> [What is expected]
Quote the items below word for word, from the line containing "Where should I" through the line containing "The height and", and include both of those lines. Leave the pictures out of your answer.

> [Provided entries]
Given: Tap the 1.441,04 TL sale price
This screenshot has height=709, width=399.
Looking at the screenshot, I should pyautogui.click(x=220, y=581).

* * *

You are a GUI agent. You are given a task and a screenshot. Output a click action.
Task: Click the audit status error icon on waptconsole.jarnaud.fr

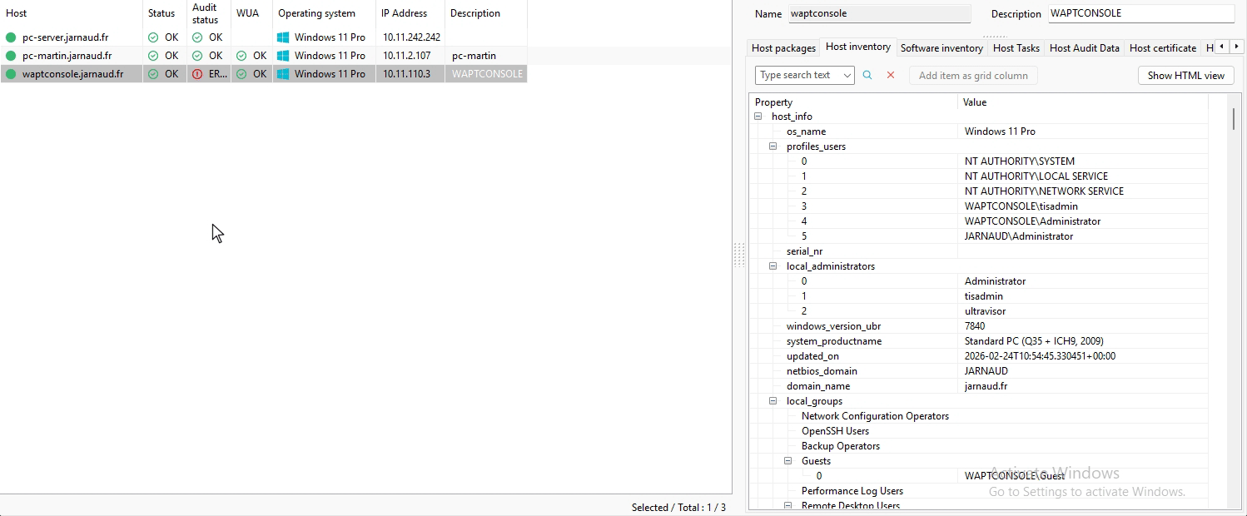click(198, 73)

--

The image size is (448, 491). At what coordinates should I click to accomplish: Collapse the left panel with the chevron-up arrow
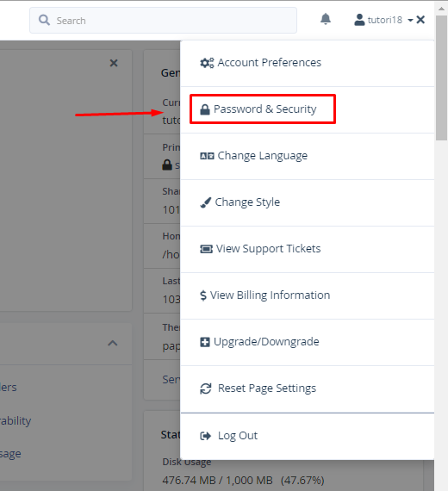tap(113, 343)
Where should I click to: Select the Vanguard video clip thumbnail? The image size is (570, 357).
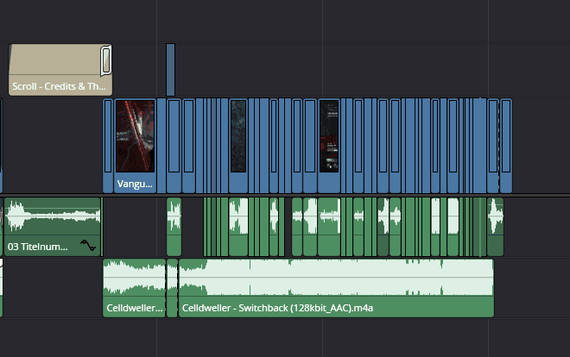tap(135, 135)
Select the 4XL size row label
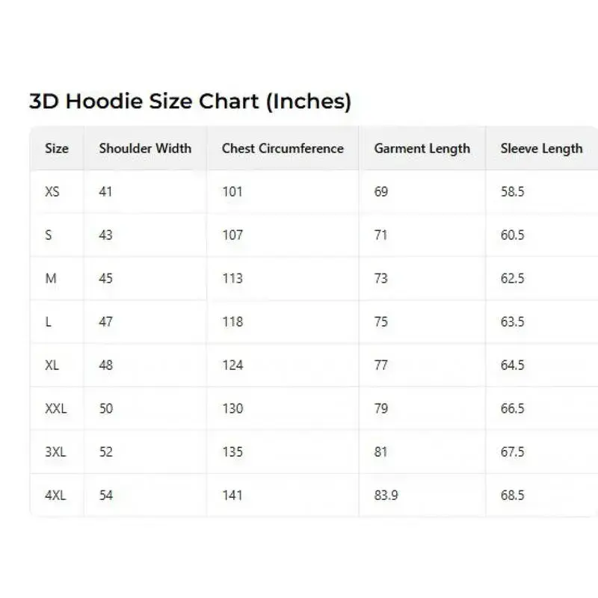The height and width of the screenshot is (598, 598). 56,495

> [Finished task]
Where should I click to: Select the Vanguard video clip thumbnail? The image size is (570, 357).
tap(135, 135)
Select the 4XL size row label
The height and width of the screenshot is (598, 598). 56,495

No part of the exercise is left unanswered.